Поди, не глупее его люди работали?
— Завтра получишь новое задание — 168-разрядный ключ.
Лобстер с Никотинычем переглянулись. 168-разрядный ключ — это круто! А главное — по теме их исследовательской работы!
— Это что, пентагоновский? — намеренно безразлично поинтересовался Лобстер.
— А я откуда знаю? — пожала плечами китаянка. — Мне сказали — я передала. Немецкая пословица, Лобстер: «Знают двое — знает и свинья».
— Ну, в таком случае, не только свинья, но даже поросята знают, что завтра Лобстер будет ломать секретную программку, — рассмеялся Никотиныч.
Хэ покачала головой.
— Ну а что там слышно по поводу нашего дела? — поинтересовался Лобстер. После того как в отделе всплыли два покушения, ему пришлось писать длинную объяснительную, в которой он должен был изложить содержание всех его взломов за последние три года, вплоть до невинных, «игрушечных». Половину взломов он, конечно, скрыл, справедливо полагая, что из-за них могут начаться неприятности по службе.
— Люди работают, след есть, но пока я ничего не могу вам сказать, — произнесла Хэ. — Заметили что-нибудь подозрительное или просто чувство беспокойства?
— Беспокойство, — кивнул Лобстер и подумал о том, что до сих пор его ни разу не допросили по поводу убийства Гоши, будто никакого Лобстера нет на белом свете, будто он ушёл в виртуальный мир, растворился в цифрах и значках, стал невидимым для «следаков». Неужто никто из хакеров не стукнул, что они с Гошей были приятелями?

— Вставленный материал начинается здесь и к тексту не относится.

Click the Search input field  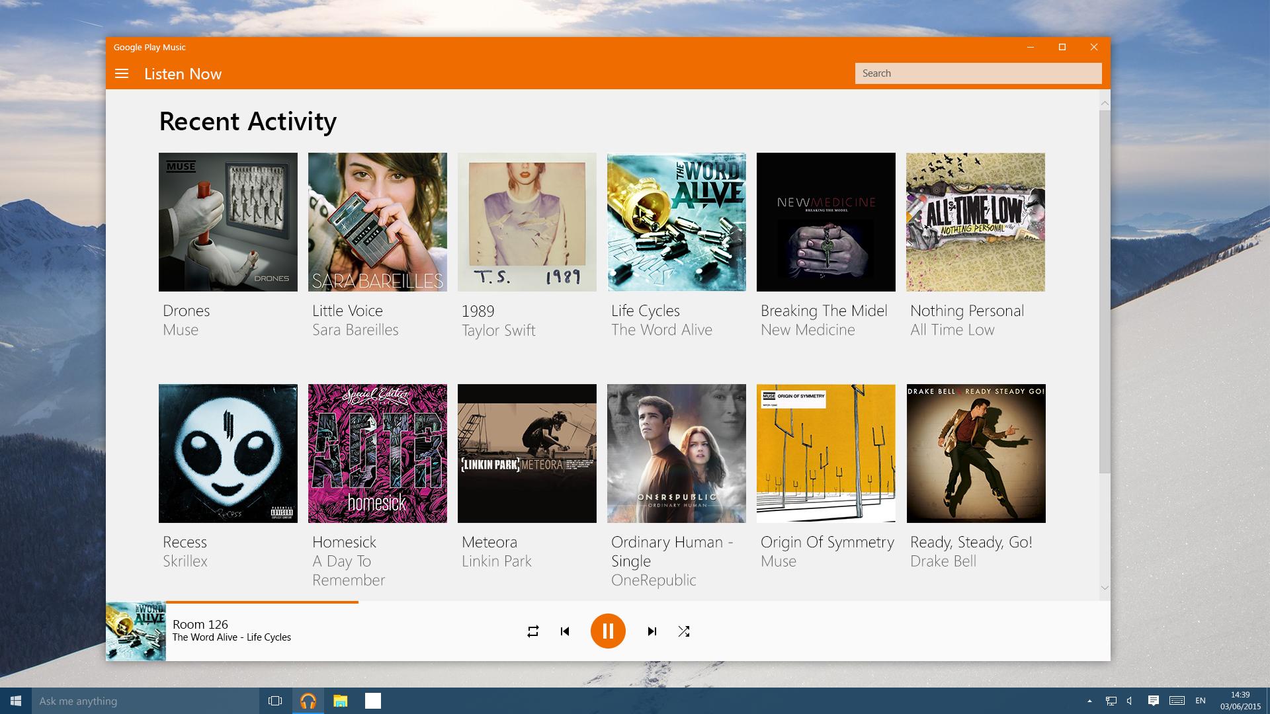coord(978,73)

Быть этого не может. Значит, «следакам» приказано не соваться. — Просто хочется ходить по улицам не озираясь.
— Нет, озираться всегда надо, — широко улыбнулась
— Да, в большой семье не щёлкай клювом, — рассмеялся Лобстер. — Это тебя Гоша так хорошо русскому научил?
— Нет, у Гоши, кроме его сказок, за душой не было ничего, — грустно сказала Хэ. — Это ещё КГБ. Метод погружения. Всё на русском — радио на русском, телевизор на русском, люди кругом — на русском, так восемь месяцев, и ни одного китайца, чтобы поговорить на родном языке.

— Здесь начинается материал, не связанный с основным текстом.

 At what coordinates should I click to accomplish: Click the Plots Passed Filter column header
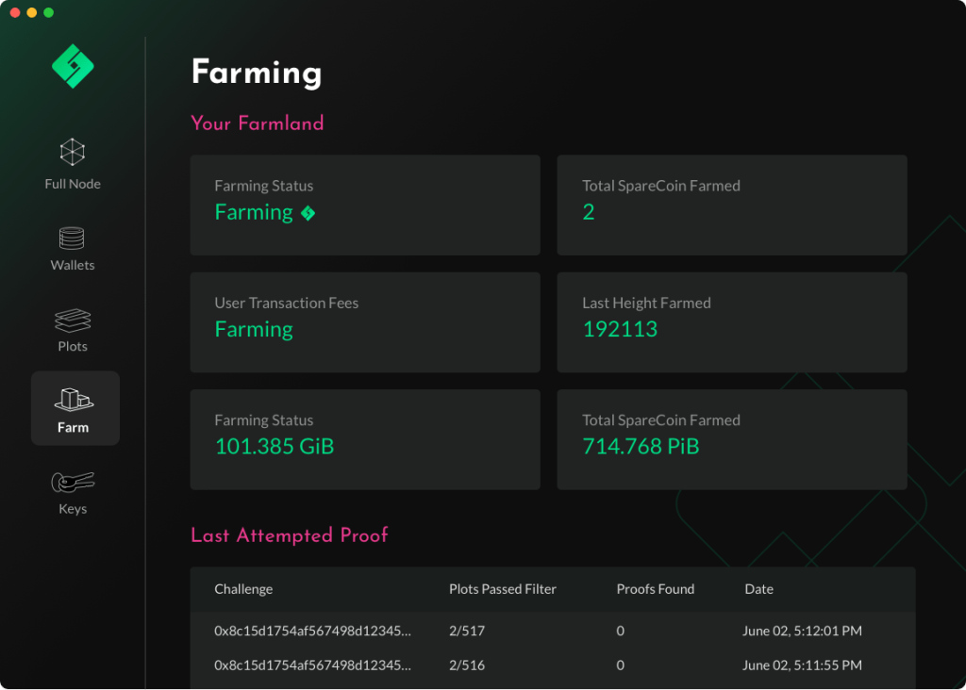click(503, 589)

— Здорово! — восхитился Лобстер.
— Ты будешь трендеть или всё-таки мне поможешь? — раздражённо спросил Никотиныч.
— Не ворчи! — сказал Лобстер, протягивая Никотинычу очередную бумажную полосу. — Молодёжь этого не любит.
Китаянка рассмеялась.
Лобстер своим ключом открыл дверь квартиры матери. В комнатах было темно.
— Мам! — позвал он громко.
Никто не отозвался. Лобстер скинул туфли и, не раздеваясь, прошёл на кухню к холодильнику. Открыл дверцу, уселся перед холодильником на пол, вытащил кусок твёрдокопчёной колбасы, зубами ободрал шкуру, стал жадно есть, потом взялся за сыр, затем за фрукты, которые стояли в большой миске на нижней полке. Наевшись, Лобстер поискал глазами напитки, но ничего, кроме Андрюшиного кефира, на полках не было. Кефир он с детства терпеть не мог. Встал, закрыл холодильник, припал к горлышку чайника. Вода была противно тёплой, — значит, в доме недавно кто-то был.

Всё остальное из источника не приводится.